Made possible through by Alma Mater Productions, the W&M Student Assembly and the Janet and Peter Atwater Lecture Endowment, this year’s lecture was highly anticipated. Auditorium tickets were gone within hours of their early-March release, and for weeks, ticketholders awaited the arrival of the ground-breaking activist and award-winning actress to the William & Mary stage.
“I stand before you tonight a proud, African-American transgender woman,” she said over roaring applause at the beginning of her speech. “From a working class background, raised by single-mother, I stand before you an artist, an actress, a sister and a daughter. I’m not just one thing, and neither are you.”
Cox, known for her role as Sophia Burset on Netflix’s “Orange is the New Black,” has repeatedly been recognized for her work as an actress, producer and advocate for transgender rights. Her resume is wrought with “firsts.” The first transgender woman of color to perform in a leading role on a mainstream scripted television show, the first openly transgender person to be nominated for a Primetime Emmy Award in the acting category and the first openly transgender person to appear on the cover of Time magazine, Cox has a young career marked by significant achievement. Her path to achievement, however, was neither simple nor painless.
She explained the shame, marginalization and abuse experienced by transgender people in America, reciting haunting statistics about violence and harassment targeted at them.
“Far too often, to be a transgender person in the United States of America means you are under attack,” she said. “But in the face of all this, we are a resilient people.”
Exposing the presence of the political, institutional and cultural forces that serve to deny transgender women their womanhood, Cox embraced the words of Sojourner Truth, stating, “But, ain’t I a woman?”
The crowd burst into emphatic applause.
“I stand here tonight and claim my womanhood in a context that typically ignores it,” she said.
Cox’s lecture was comprised of anecdotes about her experience as a child in Mobile, Alabama, a gender-nonconforming college student and a transgender woman embarking on a career in performance. She described being bullied, taunted, chased and beaten as an elementary school student. She explained the true meaning of shame and revealed how the condition of shame was imposed on and ingrained into her developmental experience. Through desires to appease her family, desires to “fix” herself and desires to not be alive, Cox spent her young life navigating an intense internalization of unworthiness and vulnerability, she said.

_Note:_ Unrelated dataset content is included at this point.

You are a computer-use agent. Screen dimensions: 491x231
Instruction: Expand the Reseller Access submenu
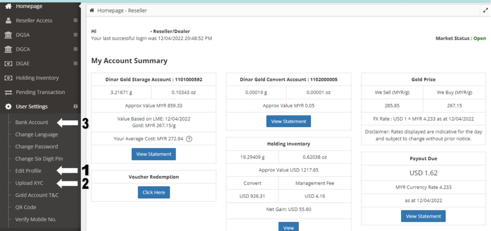(x=75, y=21)
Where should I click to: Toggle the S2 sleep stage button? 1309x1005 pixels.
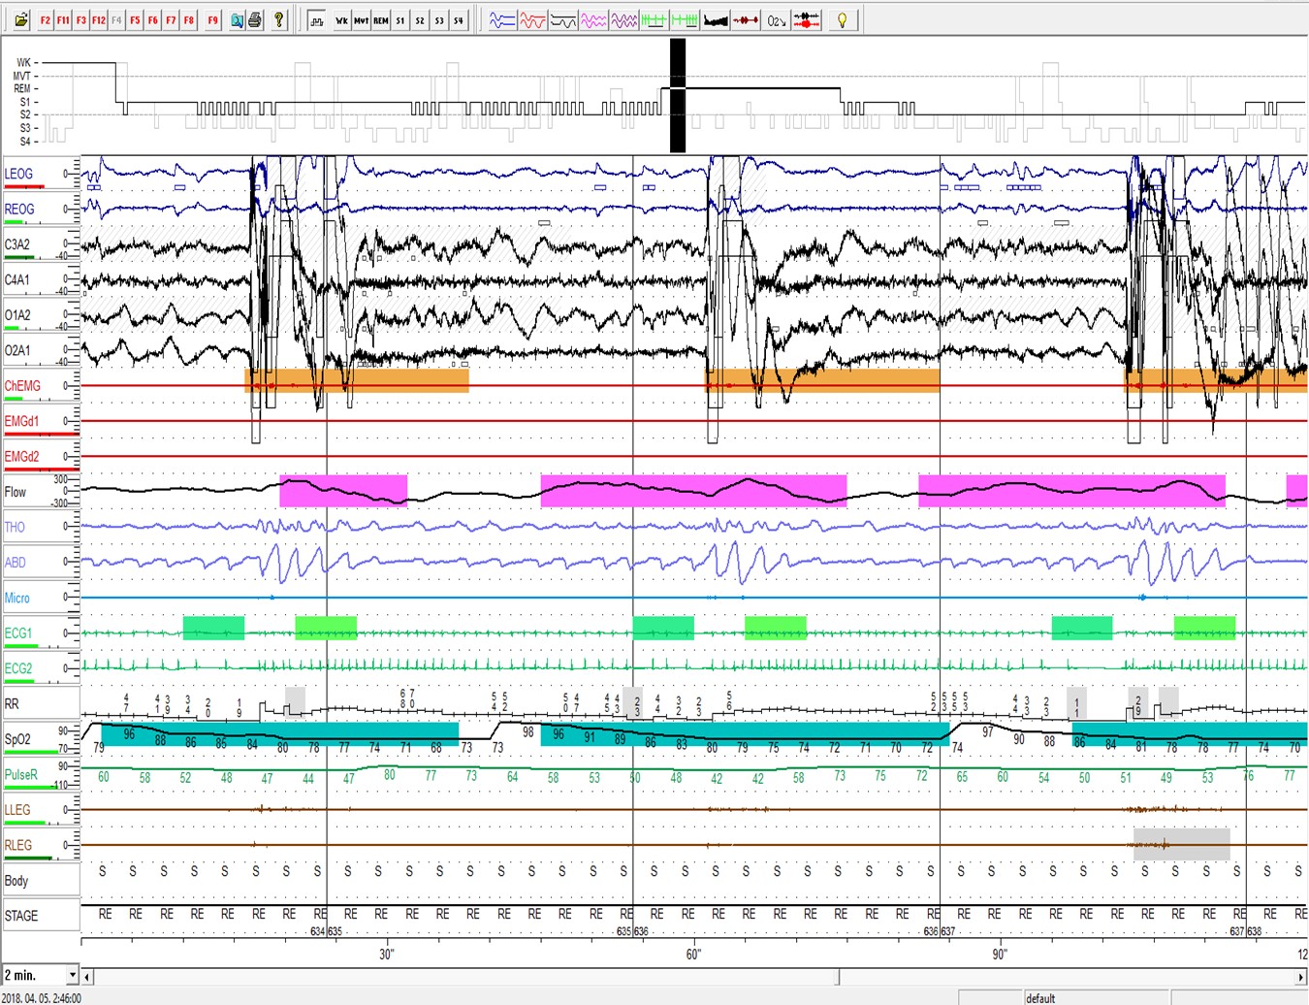(x=419, y=19)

However, Cox explained that she found safety in her imagination.
“I always had music in my head. Dance was my escape.” she said. “I truly believe that, because I had something that I loved to do, that saved my life. I think if we can find something in this world that we are truly passionate about, it can be life-saving.”
Cox told stories of purchasing a fan on a field trip so she could recreate Gone with the Wind, being told that if she wasn’t careful, she’d “end up in New Orleans wearing a dress,” and facing individuals who attempted to suppress her gender and sexuality.

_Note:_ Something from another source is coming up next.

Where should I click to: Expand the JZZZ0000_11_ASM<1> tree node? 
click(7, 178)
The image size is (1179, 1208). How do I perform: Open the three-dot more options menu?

She concluded her lecture revealing the antidote to shame: empathy. Cox implored her audience to dialogue with those different than them.
“Go out into your communities and have those difficult conversations across difference,” she said.
Before she departed, Cox engaged in a brief Q&A period. Asked to describe the advice she’d have given herself 10 years ago, Cox said, “I would remind myself 10 years ago that without a test, there’s no testimony.”
She explained that a decade ago, as her career was beginning to advance, she was being tested.
“Right now, this is a test,” she said, as if speaking to her former self. “One day, you will have a powerful testimony. One day, you’ll get to stand in front of hundreds of people at the College of William & Mary and tell your story.”
Cox peered over a crowd filled with young people, staring silently, captivated by her words.
“Maybe, someone out there will feel like they’re not alone, and their dreams are possible too,” she said.